What you risk if you get it wrong
The risk has two layers. For breaking the consent rules, the GDPR provides fines of up to 20 million EUR or 4% of global annual turnover, whichever is higher. Law 506/2004 has its own administrative fines. Add to that the loss of deliverability and reputation. Informational, not legal advice.
There are two sanction regimes. For breaches tied to the legal basis and to consent, the GDPR sets a ceiling of up to 20 million EUR or 4% of worldwide annual turnover, whichever is higher (Article 83(5)). That is the maximum ceiling, not the typical fine. Law 506/2004 separately provides administrative fines for electronic communications.
In practice, the fines issued in Romania for unsolicited messages have been in the thousands of euro, as the cases already listed on this page show. ANSPDCP looks first at whether you had a valid basis and whether you kept sending after a request to stop.
Beyond the fine there is a quieter commercial cost: spam complaints damage your domain reputation, push you into the spam folder and can get your sending blocked. Often the loss of deliverability costs more than the fine. This text is informational and does not replace legal advice.
Checklist: how to stay compliant
Basis and proof. You collect explicit consent for new subscribers or use soft opt-in only for existing customers, on similar products. You keep proof of consent: what the person agreed to, when and by which method.
Every message in order. You have an identifiable sender, a subject line that does not mislead and a functional unsubscribe link in every email. You honour unsubscribes immediately and do not send again to those who left.

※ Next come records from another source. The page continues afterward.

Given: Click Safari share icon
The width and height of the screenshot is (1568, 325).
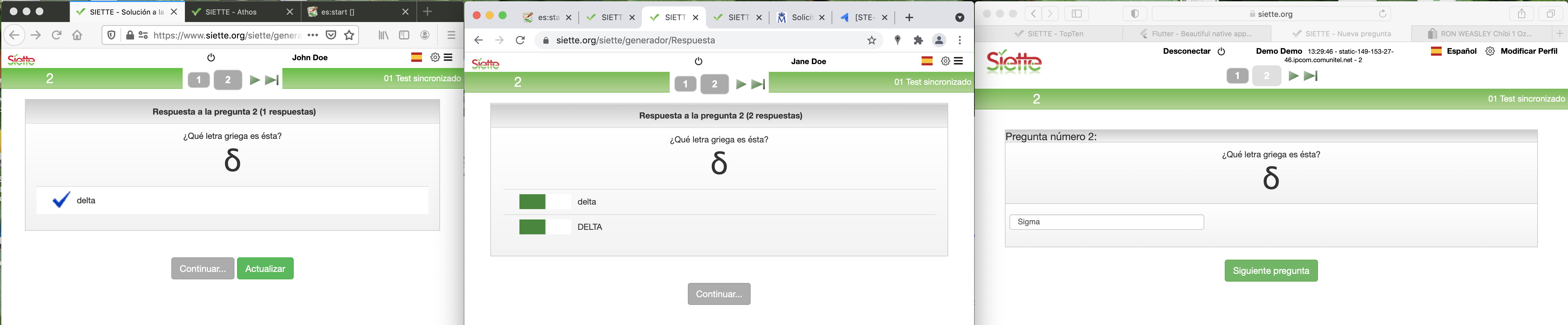Looking at the screenshot, I should [x=1521, y=14].
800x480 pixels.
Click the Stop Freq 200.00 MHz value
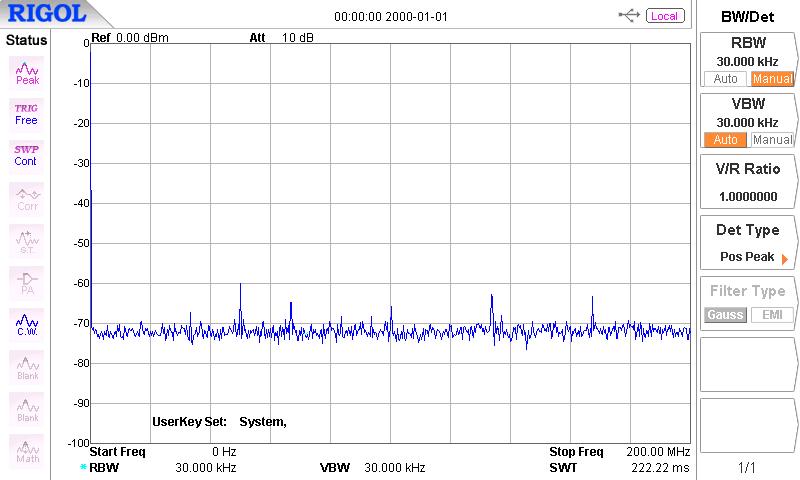point(658,451)
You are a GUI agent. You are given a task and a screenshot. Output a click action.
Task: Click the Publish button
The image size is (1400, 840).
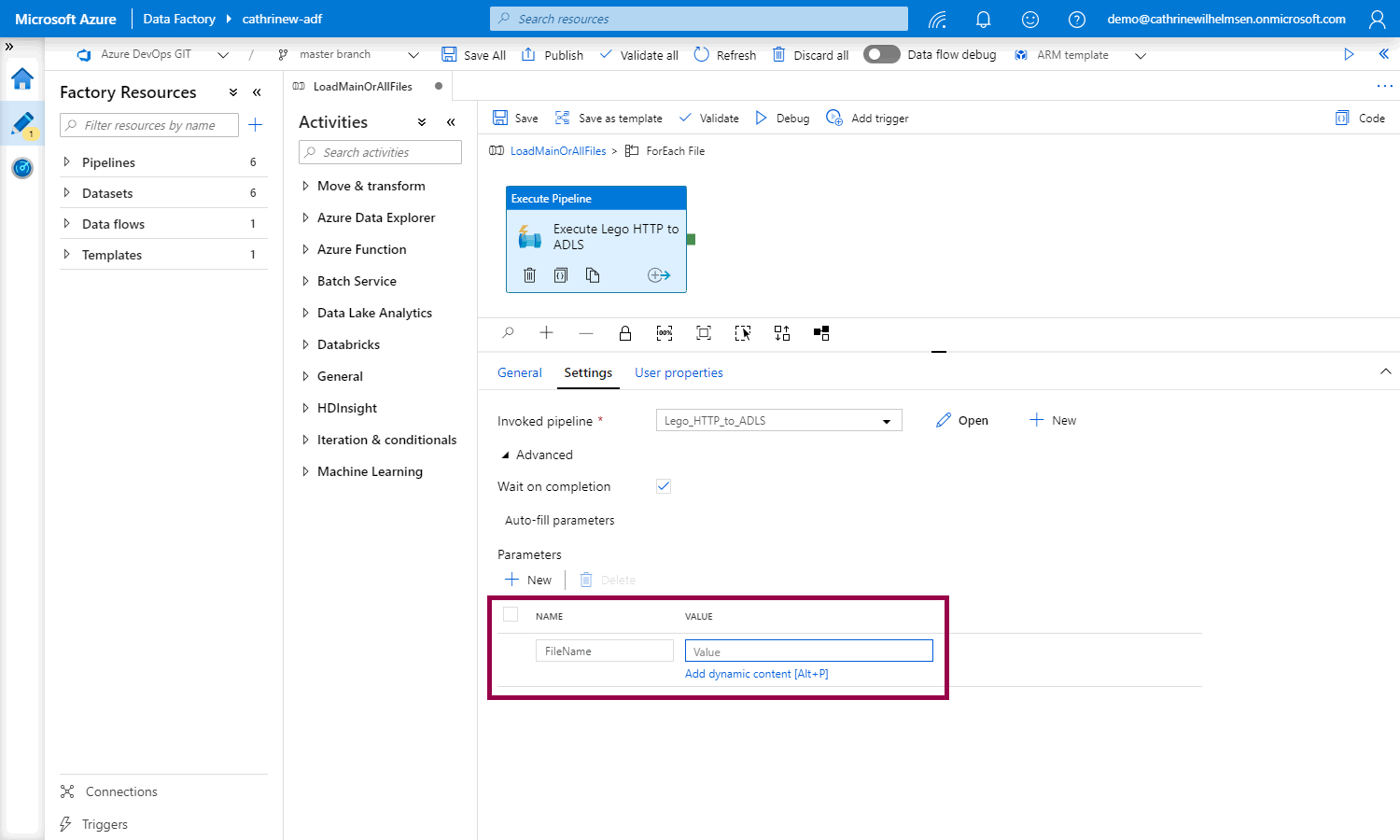pos(553,55)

Hygiene and rights. You use double opt-in for proof, keep your lists clean, set up SPF, DKIM and DMARC for deliverability and answer access or erasure requests. Revisit this checklist regularly. It remains an orientation guide, not legal advice.
What you need to know
Who regulates
ANSPDCP (dataprotection.ro). It has issued real fines for unsolicited messages: English Home 5,000 EUR, Best Elan ~1,000 EUR (2024), Inteligo Media ~9,000 EUR.
Consent vs soft opt-in
Explicit consent (unchecked box) for new subscribers. For existing customers, soft opt-in under Law 506/2004 for similar products, with opt-out in every message.
Unsubscribe
Every commercial email needs a functional opt-out. Continuing after a deletion request is the number-one aggravating factor in Romanian fines.
The three legal bases
| Basis | When you use it | Key conditions |
|---|---|---|
| Consent | New subscribers | Unchecked box + clear notice |
| Legitimate interest | Existing customers | Absolute right to object to marketing |
| Soft opt-in | After a sale | Similar products + opt-out in every message |
How we configure it
Consent, double opt-in to prove agreement, clear unsubscribe and request handling. Double opt-in is not legally required, but it is the safest way to prove consent.
Frequently asked questions
How do I send a newsletter legally in Romania?
With explicit consent for new subscribers or soft opt-in for existing customers (Law 506/2004, similar products), and a functional unsubscribe in every message.
Can I send email marketing without consent?
Only via soft opt-in to existing customers, for similar products, with an unsubscribe option. Otherwise you need consent.
Do I need double opt-in?
Not legally required, but best practice to prove consent. We recommend it.
What fines do I risk?
Law 506/2004 provides 5,000-100,000 lei; the GDPR framework can reach millions of euro. Real Romanian fines for unsolicited messages have been in the thousands of euro.